Kevin's life spans the chasm between the dark days of institutionalization and a much more enlightened future.
Barbara was not yet two years old in 1953 when her baby brother came along. Eighteen months later, Kevin contracted encephalitis. No one expected him to survive, and yet he did. But he was left with severe seizures, intellectual disability, and behavioral problems.
"There was no such thing as early intervention. No treatments. No supports. No help.
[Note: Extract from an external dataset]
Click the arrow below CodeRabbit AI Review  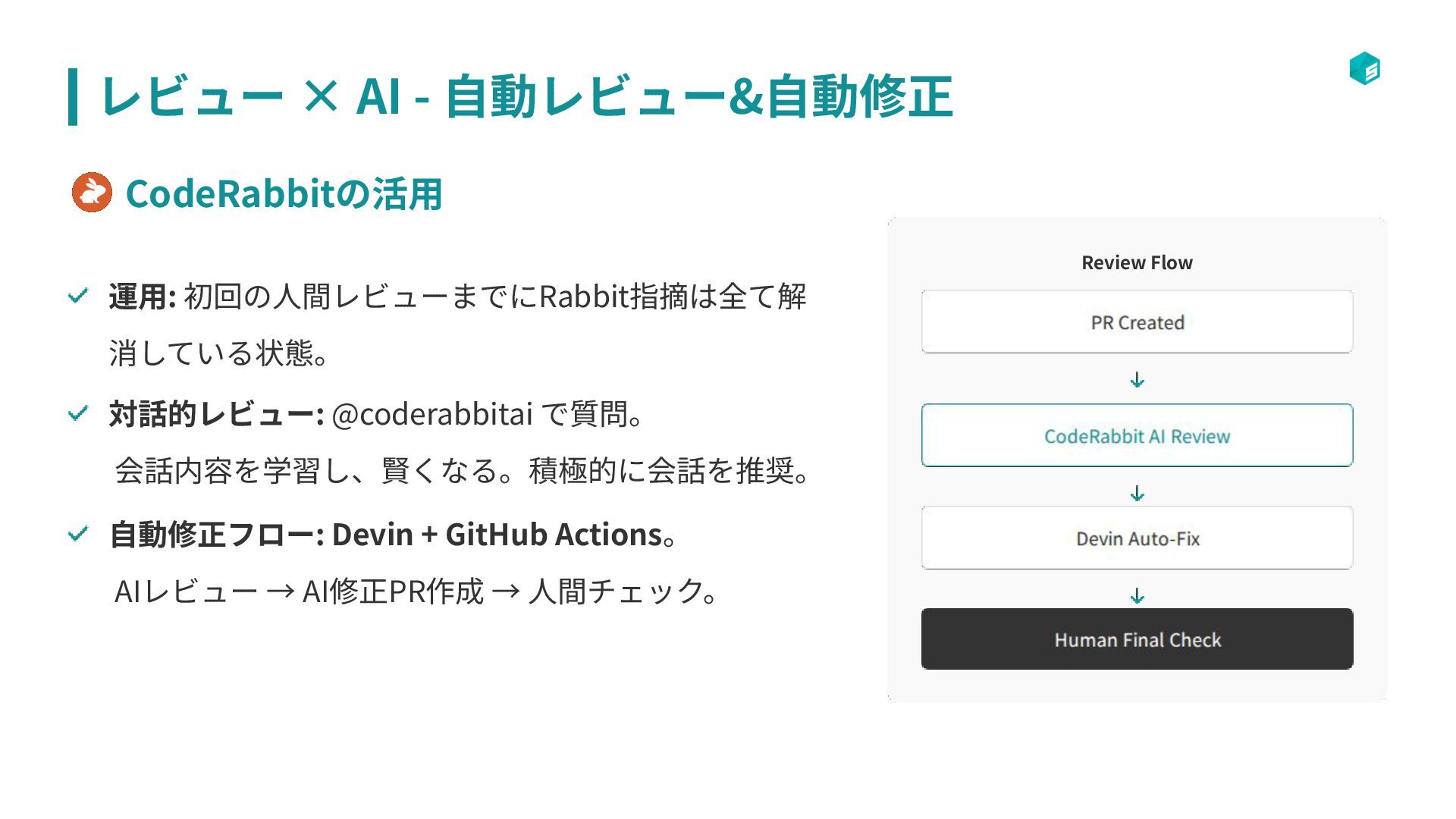click(1137, 494)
No hope," recalls Barbara. "There was no expectation of anything for kids like Kev."
The family kept him home for as long as they could. When he was 8, Kevin went to live at a state institution, which would be his home for the next 30 years. He was clever and independent, qualities that helped him survive in a harsh environment. In the transition to deinstitutionalization in the early 90s, he and two other men from the institution moved to a May residence. It would be home for the rest of their lives.
“The guys” quickly acclimated. Kevin, Danny, and Paul became more engaged. They attended a May Day Habilitation program together and got along well at home. They each did their own thing. One liked to watch the news, another was a fan of Jeopardy.
The three friends enjoyed dining out each week. They also traveled well together, going to Disney World and on cruises and road trips. May’s staff was committed to getting the men out as much as possible. They joined a Monday night bowling league. They all had library cards and enjoyed movies and Celtics games.
In 2006, when Kevin was in his early 50s, he began having significant problems with his hip. He would lose his footing; he started falling and became fearful of getting hurt. He now needed a wheelchair, but clung to his independence as much as he could. May arranged for PT at his day program, and staff did exercises with him at home.
“We all wanted Kevin to be able to remain here and be safe,” says Barbara. “May said, we’re there with you. We’ll staff him while he’s in the hospital. 24/7. The hip surgery, recovery, and rehab took nine months. Then he had to wear a huge leg brace, which required a lot more assistance. I thought they would say he cannot stay here, but they never said a word.”
Then came the diagnosis of kidney failure. The staff continued to step up, especially in the last 18 months of Kevin’s life and through countless medical appointments. It required a lot of coordination. Not only to accommodate Kevin’s needs but also to maintain the level of care for the others.
When hospice got involved to assist with end-oflife care, it was a big change for the team. Some had been through this before, but there was a lot to learn and it could become overwhelming. Staff received additional training and assistance from our Nursing department, and everyone was committed to working together with hospice, as a team.
“At the end we were discussing dialysis, and his doctor suggested that we consider palliative care,”remembers Barbara. “The staff was so supportive: Whatever you decide. You’re his guardian. We’ll be with you. I thought Kevin would have to go to a nursing home… and that’s where his life would end, in an institution again. But no. The staff wouldn’t let that happen. This is his home. This is his family. Danny and Paul would be so upset. And they took care of him 24/7. So he could spend the rest of his life in a place where he was known and loved.”
On June 19th Kevin died peacefully at home, surrounded by the staff — “his family, like angels,” says Barbara. “From beginning to end, over 25 years, it was a wonderful partnership that became a family and lifted everybody’s hearts, always. May is a beacon of hope for families. Right from the start, I was heard. They gave Kevin a life with happiness and stimulation. Fulfillment.”